To attempt to combat their exploitation, Tony Elumelu suggests adopting a policy he coins ‘Africapitalism’. This is an “economic philosophy that embodies the African private sector’s commitment to the economic transformation of Africa through long-term investments that create economic prosperity and social wealth” (ibid, 3). As turning inward and becoming protectionist are counterproductive, Plessis expands on Elumelu, suggesting that “better governance, transparency, and a stronger rule of law” are the best ways for Africans to escape their entrenchment into an unfair system (ibid). Encouraging this domestic private sector investment can lead to long term benefits, which increases foreign capital. Thus, economic and social benefit can lead to opportunities for African business expansion (ibid,2).

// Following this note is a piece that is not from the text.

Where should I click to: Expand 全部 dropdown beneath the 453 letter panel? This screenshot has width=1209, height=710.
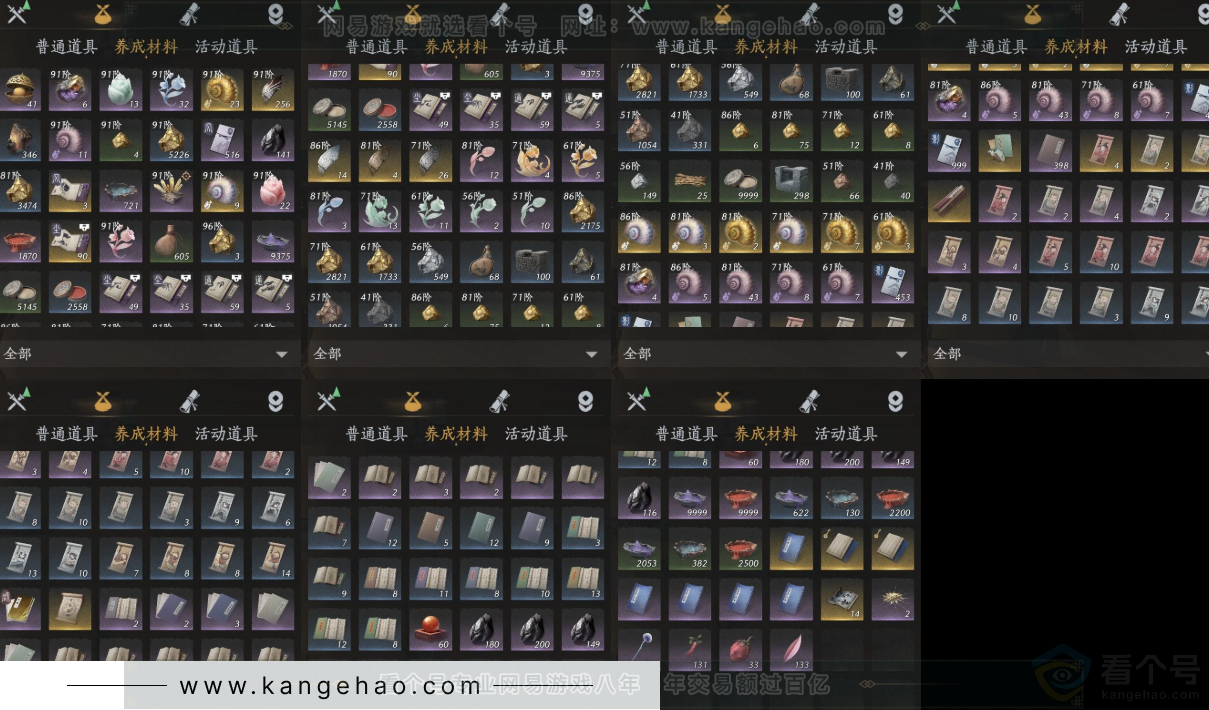point(768,353)
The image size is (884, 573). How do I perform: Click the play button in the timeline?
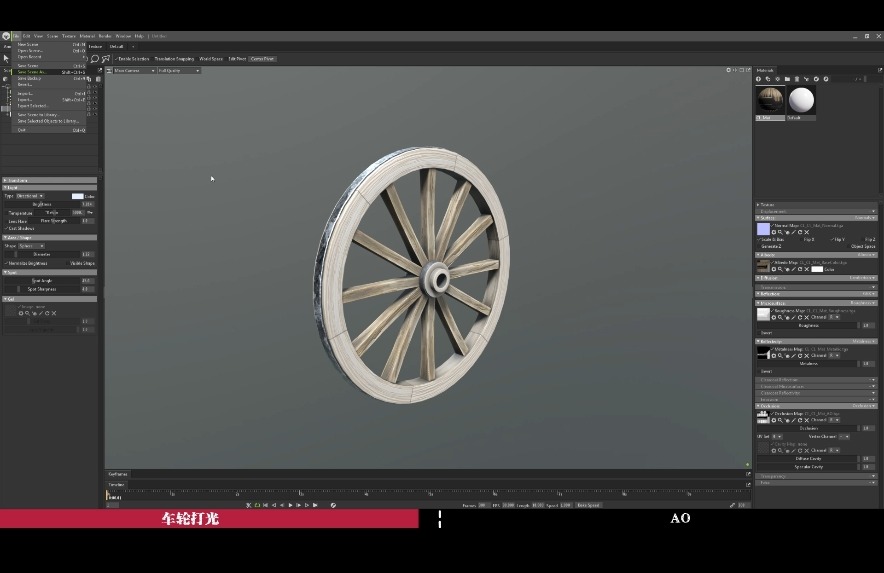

This paper has made it apparent that China actively seeks to hide their necessity for African resources by power in the deal. Kandiero further explores this when looking at rent-seeking motives in Africa. Because foreign firms seeks cheaper labor and resources, Africa fits a desired investment. A potential market-seeking FDI “ideally involves foreign firms exporting or opening new markets in host countries in order to boost their sales” (2006:356). This continues the capitalist exploitative narrative because the sole motivation for investment is cheaper production. Similarly, FDIs like China can get around trade restrictions, such as high transport costs, by altering the rules of engagement, arguing that using a few countries will serve a larger market (ibid). The key motives for efficiency seeking FDIs are then location, resource endowment, and government regulations (ibid). With awkward visa processes and contracts that block movement of labor, China removes the comparative advantage that Africans would have sustained. They do this through their strict contracts (ibid, 362). Realizing this, and the rest of the faulty practices in place in China discussed above, Kandiero suggests that Africa should adopt greater openness. “Even though opening the services sector seems to influence the FDI to GDP ratio more than opening the primary and manufacturing sectors,” an overall open economy will serve the continent better (ibid). While this paper discussed the severity of Chinese economic aggression against the African continent, Kandiero still offers a bit of positive advice on moving forward.
To conclude, it is apparent that the resource-rich continent of Africa is continually exploited for its cheap resources. In search of FDI investment, nations are eager to cater to foreign countries’ demands because they believe the increased investment and money flow will benefit their nation overtime. Contrary to this believe, China uses their power to control the terms and conditions of contracts, thus exploiting these nations. By using these rules, China sends its own workers to invest in infrastructure. As noted by Ross, Nnanna, and Chen, Chinese presence disturbs and even eliminates African business. Therefore, Chinese investment in the continent of Africa welcomes the updated narrative of neocolonialism based on capitalist practices that reap benefits to China while leaving Africans disenfranchised.